* **What you have to do**
Skip every picture, then write out exactly the lines of the listing below from the line that contains "This screenshot has height=636, width=1206." through the final line.

* **Material for the task**
=====

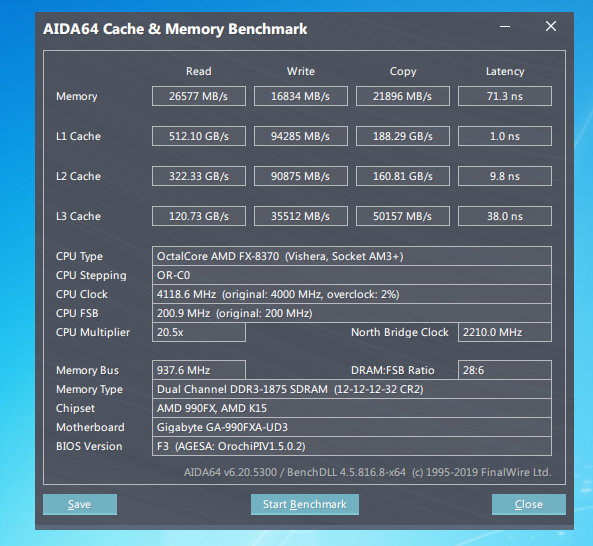Select the Motherboard Gigabyte GA-990FXA-UD3 field
This screenshot has width=593, height=546.
click(352, 427)
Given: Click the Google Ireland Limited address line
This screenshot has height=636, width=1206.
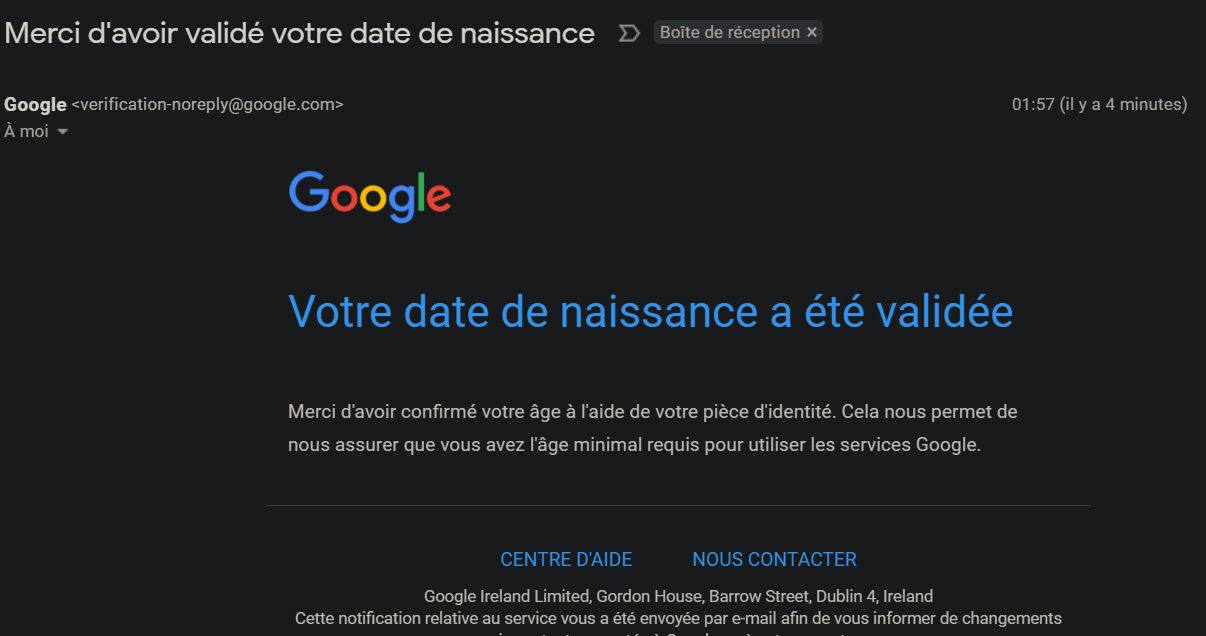Looking at the screenshot, I should click(678, 596).
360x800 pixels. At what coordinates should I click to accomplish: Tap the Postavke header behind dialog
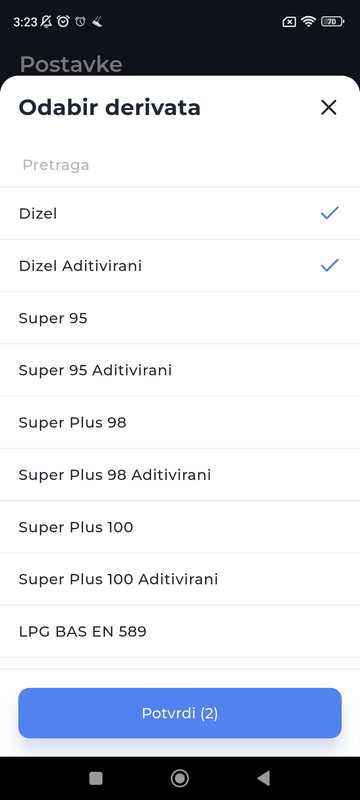[x=71, y=64]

=====

* **Solution below**
This screenshot has height=636, width=1206.
Looking at the screenshot, I should click(678, 596).
360x800 pixels. At what coordinates should I click to accomplish: Tap the Postavke header behind dialog
[x=71, y=64]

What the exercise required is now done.